You can point to several blockbusters from the ’90s and lament that Hollywood doesn’t make ’em like they used to, but Stargate’s bonkers worldbuilding has endured. Stargate has been properly franchised with additional films, three TV shows, a web series, an animated series, and even video games. All born out of “what if aliens helped us build the pyramids?” which itself has been memed into oblivion thanks to the Ancient Aliens guy. Perhaps the biggest surprise of the Stargate empire is that Emmerich has yet to return to the intergalactic sandbox he helped create—then again, that’s when the filmmaker got a proper taste for the apocalyptic.

Going from Stargate to Independence Day, and from a single alien posing as an Egyptian deity on another planet to an entire species blowing up the White House, was Emmerich reaching his apex. I could never write a single bad thing about Independence Day: It’s an iconographic masterpiece of chaos, playful self-awareness, and an all-time great movie speech from President Bill Pullman. But at what cost?

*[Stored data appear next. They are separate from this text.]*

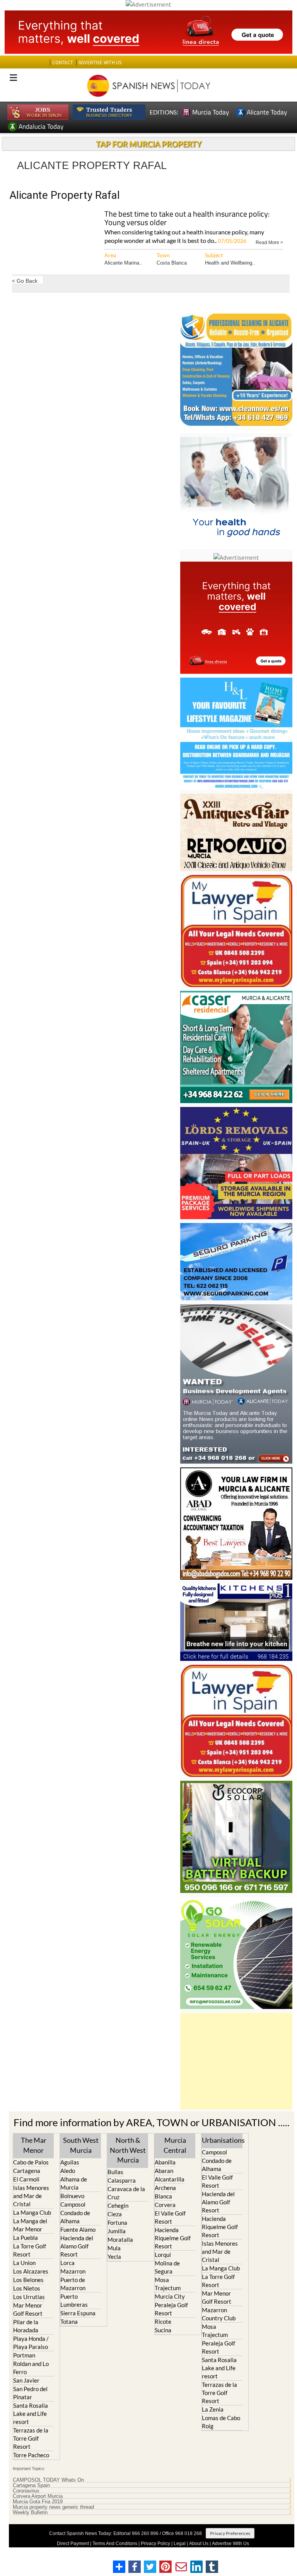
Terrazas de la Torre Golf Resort (30, 2438)
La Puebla (25, 2237)
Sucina (163, 2330)
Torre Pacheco (31, 2454)
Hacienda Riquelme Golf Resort (173, 2238)
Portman (24, 2355)
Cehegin (118, 2205)
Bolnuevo (72, 2195)
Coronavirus (26, 2491)
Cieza (115, 2213)
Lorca (67, 2262)
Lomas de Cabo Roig (221, 2421)
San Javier (26, 2380)
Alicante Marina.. (123, 263)
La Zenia (213, 2409)
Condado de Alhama (75, 2216)
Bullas (115, 2171)
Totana (69, 2321)
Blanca (163, 2196)
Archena (165, 2187)
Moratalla (120, 2239)
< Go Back (25, 281)
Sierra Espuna (78, 2313)
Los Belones (28, 2279)
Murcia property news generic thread (53, 2507)
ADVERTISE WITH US (100, 62)
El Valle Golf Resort (170, 2217)
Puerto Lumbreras (74, 2300)
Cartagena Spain (31, 2485)
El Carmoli (26, 2179)
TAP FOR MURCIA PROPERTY (148, 144)
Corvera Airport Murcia (38, 2496)
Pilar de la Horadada (25, 2325)
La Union (24, 2262)
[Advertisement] (236, 2061)
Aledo (67, 2170)
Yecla (114, 2256)
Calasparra (122, 2180)
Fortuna (117, 2222)
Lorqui (163, 2254)
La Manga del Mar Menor (30, 2225)
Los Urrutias (29, 2296)
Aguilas (69, 2162)
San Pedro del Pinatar (30, 2392)
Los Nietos (26, 2288)
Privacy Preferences (230, 2533)
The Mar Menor (33, 2145)
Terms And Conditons (114, 2543)
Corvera (165, 2204)
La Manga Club (32, 2212)
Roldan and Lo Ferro (31, 2367)
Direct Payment (73, 2543)
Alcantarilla (169, 2179)
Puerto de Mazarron (72, 2283)
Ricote (163, 2321)
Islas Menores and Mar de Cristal (31, 2195)
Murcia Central (175, 2145)
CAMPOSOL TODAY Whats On (48, 2480)
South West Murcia (81, 2145)
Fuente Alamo (78, 2229)
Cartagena (26, 2170)
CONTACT (62, 62)
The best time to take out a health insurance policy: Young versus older (187, 219)
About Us (198, 2543)
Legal (180, 2543)
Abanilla (165, 2162)
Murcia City (170, 2296)
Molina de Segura (167, 2267)
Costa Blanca (172, 263)
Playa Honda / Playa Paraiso (31, 2342)
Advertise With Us (230, 2543)
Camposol (72, 2204)
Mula (114, 2248)
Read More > (269, 242)
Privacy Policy (155, 2543)
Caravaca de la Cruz (126, 2192)
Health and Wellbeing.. (230, 263)
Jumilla (117, 2231)
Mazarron (72, 2271)
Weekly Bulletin (30, 2512)
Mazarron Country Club (219, 2313)
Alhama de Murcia (73, 2183)
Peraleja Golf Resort (171, 2308)
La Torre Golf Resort (29, 2250)
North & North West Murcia (128, 2150)
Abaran (164, 2170)
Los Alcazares (30, 2271)
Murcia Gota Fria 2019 (38, 2501)
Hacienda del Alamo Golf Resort (76, 2246)
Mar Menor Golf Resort (28, 2309)
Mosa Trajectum (168, 2283)
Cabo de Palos (31, 2162)
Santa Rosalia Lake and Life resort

Emmerich’s post–Independence Day filmography is, ironically, a disaster: a series of destructive misfires (Godzilla; The Day After Tomorrow; 2012; White House Down, the Independence Day sequel we hope to forget), bland historical epics (The Patriot, 10,000 BC, Midway), and box office flops (Anonymous, Stonewall). Emmerich has more ambitious failures on his résumé than most good directors have total films, a legendarily bad streak of ignominy. Stonewall, which whitewashed a historical moment for LGBTQ rights, is a particularly damning failure.

There is at least some glimmer of self-awareness from Emmerich about his work: He made 2012 in part because he realized audiences were getting more cynical about humanity’s self-destructive nature. (It’s certainly a less triumphant film than Independence Day, less about saving the day than mere survival.) But understanding what’s appealing about his disaster movies doesn’t excuse the lack of imagination Emmerich has shown in the 21st century. Emmerich would do well to acknowledge his own privilege this century: An impressive string of bad films has yet to land him in Director Jail, where more talented (and frequently nonwhite or female) filmmakers have been tossed for far fewer critical or commercial failures. And if Emmerich is going to keep this kind of output going into the 2020s, the least he could do is return to what put him on the map in the first place: objectively silly films that care about a winking sense of humor as much as blowing shit up. Besides, there are plenty of movies out there copping his destructive style, not all of which are directed by Michael Bay.

If this chaotic auteur is ever going to get his groove back, I know where to start. The ’90s trio of Universal Soldier, Stargate, and Independence Day isn’t exactly going to find itself in the Criterion Collection, but as gleeful displays of B-movie cheese and blockbuster showmanship, it’s a reminder that the future of Emmerich’s career wouldn’t be a total lost cause if he went back into his own vault. Someone get the mashed potatoes.